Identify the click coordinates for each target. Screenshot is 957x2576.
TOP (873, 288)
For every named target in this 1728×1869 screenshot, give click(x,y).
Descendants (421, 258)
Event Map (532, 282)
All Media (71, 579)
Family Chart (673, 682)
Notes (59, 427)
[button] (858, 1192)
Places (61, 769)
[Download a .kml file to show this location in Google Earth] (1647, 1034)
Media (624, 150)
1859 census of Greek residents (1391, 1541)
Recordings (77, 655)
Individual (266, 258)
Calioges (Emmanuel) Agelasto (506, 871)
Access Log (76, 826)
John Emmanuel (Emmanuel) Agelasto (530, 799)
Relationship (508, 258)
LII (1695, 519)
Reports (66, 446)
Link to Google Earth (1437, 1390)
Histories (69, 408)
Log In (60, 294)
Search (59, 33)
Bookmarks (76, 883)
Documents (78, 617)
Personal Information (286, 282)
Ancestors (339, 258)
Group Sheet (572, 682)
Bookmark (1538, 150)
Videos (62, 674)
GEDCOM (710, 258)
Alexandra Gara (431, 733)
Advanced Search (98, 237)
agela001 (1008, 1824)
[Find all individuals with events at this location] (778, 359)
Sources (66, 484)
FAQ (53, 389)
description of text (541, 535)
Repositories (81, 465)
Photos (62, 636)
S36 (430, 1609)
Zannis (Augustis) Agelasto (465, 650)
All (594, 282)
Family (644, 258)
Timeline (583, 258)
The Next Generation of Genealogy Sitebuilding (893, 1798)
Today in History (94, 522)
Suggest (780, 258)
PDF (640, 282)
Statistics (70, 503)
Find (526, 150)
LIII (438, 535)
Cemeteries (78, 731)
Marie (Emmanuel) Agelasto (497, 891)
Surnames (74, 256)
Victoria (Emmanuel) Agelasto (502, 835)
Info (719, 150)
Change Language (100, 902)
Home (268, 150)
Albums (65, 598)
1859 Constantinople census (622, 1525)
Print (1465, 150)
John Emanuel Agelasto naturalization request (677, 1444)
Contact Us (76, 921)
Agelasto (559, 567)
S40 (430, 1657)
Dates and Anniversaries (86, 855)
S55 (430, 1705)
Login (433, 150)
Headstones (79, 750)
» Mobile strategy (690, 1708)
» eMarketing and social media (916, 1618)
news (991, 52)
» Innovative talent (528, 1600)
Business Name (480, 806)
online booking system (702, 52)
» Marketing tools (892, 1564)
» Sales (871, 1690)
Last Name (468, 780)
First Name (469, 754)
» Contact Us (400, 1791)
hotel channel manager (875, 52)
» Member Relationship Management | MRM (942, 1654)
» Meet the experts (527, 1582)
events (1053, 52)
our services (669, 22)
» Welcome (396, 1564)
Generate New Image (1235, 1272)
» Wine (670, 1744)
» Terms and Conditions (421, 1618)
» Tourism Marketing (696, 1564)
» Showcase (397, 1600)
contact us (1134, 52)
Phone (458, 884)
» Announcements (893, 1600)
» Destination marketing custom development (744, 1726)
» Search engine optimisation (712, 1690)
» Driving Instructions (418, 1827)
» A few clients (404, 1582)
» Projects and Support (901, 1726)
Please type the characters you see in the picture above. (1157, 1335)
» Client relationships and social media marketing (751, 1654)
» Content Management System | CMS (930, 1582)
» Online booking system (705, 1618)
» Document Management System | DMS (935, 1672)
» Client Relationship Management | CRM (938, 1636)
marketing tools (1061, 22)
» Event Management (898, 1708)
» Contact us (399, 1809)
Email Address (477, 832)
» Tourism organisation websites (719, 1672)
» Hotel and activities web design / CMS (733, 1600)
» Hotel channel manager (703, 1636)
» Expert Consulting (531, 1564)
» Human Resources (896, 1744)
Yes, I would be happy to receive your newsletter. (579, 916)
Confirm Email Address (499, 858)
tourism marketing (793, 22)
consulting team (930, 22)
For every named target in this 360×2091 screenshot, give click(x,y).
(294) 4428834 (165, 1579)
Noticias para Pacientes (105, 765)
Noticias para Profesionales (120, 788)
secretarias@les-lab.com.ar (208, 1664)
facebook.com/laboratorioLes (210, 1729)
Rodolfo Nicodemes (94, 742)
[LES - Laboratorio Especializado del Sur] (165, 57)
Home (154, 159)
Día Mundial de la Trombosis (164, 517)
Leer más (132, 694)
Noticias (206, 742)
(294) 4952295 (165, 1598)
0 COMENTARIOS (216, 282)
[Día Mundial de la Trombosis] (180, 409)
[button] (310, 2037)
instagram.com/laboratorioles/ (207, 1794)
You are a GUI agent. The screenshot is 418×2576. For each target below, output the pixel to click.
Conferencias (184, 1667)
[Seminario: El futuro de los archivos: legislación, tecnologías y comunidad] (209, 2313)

- Required action
Your response should consist of the data above, duplicated exactly.

- Exercise output
Identify the click coordinates for each target. Screenshot is 957x2576.
TOP (873, 288)
For every named target in this 1728×1869 screenshot, give click(x,y).
Descendants (421, 258)
Event Map (532, 282)
All Media (71, 579)
Family Chart (673, 682)
Notes (59, 427)
[button] (858, 1192)
Places (61, 769)
[Download a .kml file to show this location in Google Earth] (1647, 1034)
Media (624, 150)
1859 census of Greek residents (1391, 1541)
Recordings (77, 655)
Individual (266, 258)
Calioges (Emmanuel) Agelasto (506, 871)
Access Log (76, 826)
John Emmanuel (Emmanuel) Agelasto (530, 799)
Relationship (508, 258)
LII (1695, 519)
Reports (66, 446)
Link to Google Earth (1437, 1390)
Histories (69, 408)
Log In (60, 294)
Search (59, 33)
Bookmarks (76, 883)
Documents (78, 617)
Personal Information (286, 282)
Ancestors (339, 258)
Group Sheet (572, 682)
Bookmark (1538, 150)
Videos (62, 674)
GEDCOM (710, 258)
Alexandra Gara (431, 733)
Advanced Search (98, 237)
agela001 (1008, 1824)
[Find all individuals with events at this location] (778, 359)
Sources (66, 484)
FAQ (53, 389)
description of text (541, 535)
Repositories (81, 465)
Photos (62, 636)
S36 (430, 1609)
Zannis (Augustis) Agelasto (465, 650)
All (594, 282)
Family (644, 258)
Timeline (583, 258)
The Next Generation of Genealogy Sitebuilding (893, 1798)
Today in History (94, 522)
Suggest (780, 258)
PDF (640, 282)
Statistics (70, 503)
Find (526, 150)
LIII (438, 535)
Cemeteries (78, 731)
Marie (Emmanuel) Agelasto (497, 891)
Surnames (74, 256)
Victoria (Emmanuel) Agelasto (502, 835)
Info (719, 150)
Change Language (100, 902)
Home (268, 150)
Albums (65, 598)
1859 Constantinople census (622, 1525)
Print (1465, 150)
John Emanuel Agelasto naturalization request (677, 1444)
Contact Us (76, 921)
Agelasto (559, 567)
S40 (430, 1657)
Dates and Anniversaries (86, 855)
S55 (430, 1705)
Login (433, 150)
Headstones (79, 750)
» Mobile strategy (690, 1708)
» eMarketing and social media (916, 1618)
news (991, 52)
» Innovative talent (528, 1600)
Business Name (480, 806)
online booking system (702, 52)
» Marketing tools (892, 1564)
» Sales (871, 1690)
Last Name (468, 780)
First Name (469, 754)
» Contact Us (400, 1791)
hotel channel manager (875, 52)
» Member Relationship Management | MRM (942, 1654)
» Meet the experts (527, 1582)
events (1053, 52)
our services (669, 22)
» Welcome (396, 1564)
Generate New Image (1235, 1272)
» Wine (670, 1744)
» Terms and Conditions (421, 1618)
» Tourism Marketing (696, 1564)
» Showcase (397, 1600)
contact us (1134, 52)
Phone (458, 884)
» Announcements (893, 1600)
» Destination marketing custom development (744, 1726)
» Search engine optimisation (712, 1690)
» Driving Instructions (418, 1827)
» A few clients (404, 1582)
» Projects and Support (901, 1726)
Please type the characters you see in the picture above. (1157, 1335)
» Client relationships and social media marketing (751, 1654)
» Content Management System | CMS (930, 1582)
» Online booking system (705, 1618)
» Document Management System | DMS (935, 1672)
» Client Relationship Management | CRM (938, 1636)
marketing tools (1061, 22)
» Event Management (898, 1708)
» Contact us (399, 1809)
Email Address (477, 832)
» Tourism organisation websites (719, 1672)
» Hotel and activities web design / CMS (733, 1600)
» Hotel channel manager (703, 1636)
» Expert Consulting (531, 1564)
» Human Resources (896, 1744)
Yes, I would be happy to receive your newsletter. (579, 916)
Confirm Email Address (499, 858)
tourism marketing (793, 22)
consulting team (930, 22)
For every named target in this 360×2091 screenshot, give click(x,y).
(294) 4428834 (165, 1579)
Noticias para Pacientes (105, 765)
Noticias para Profesionales (120, 788)
secretarias@les-lab.com.ar (208, 1664)
facebook.com/laboratorioLes (210, 1729)
Rodolfo Nicodemes (94, 742)
[LES - Laboratorio Especializado del Sur] (165, 57)
Home (154, 159)
Día Mundial de la Trombosis (164, 517)
Leer más (132, 694)
Noticias (206, 742)
(294) 4952295 (165, 1598)
0 COMENTARIOS (216, 282)
[Día Mundial de la Trombosis] (180, 409)
[button] (310, 2037)
instagram.com/laboratorioles/ (207, 1794)
You are a GUI agent. The screenshot is 418×2576. For each target below, output the pixel to click.
Conferencias (184, 1667)
[Seminario: El futuro de los archivos: legislación, tecnologías y comunidad] (209, 2313)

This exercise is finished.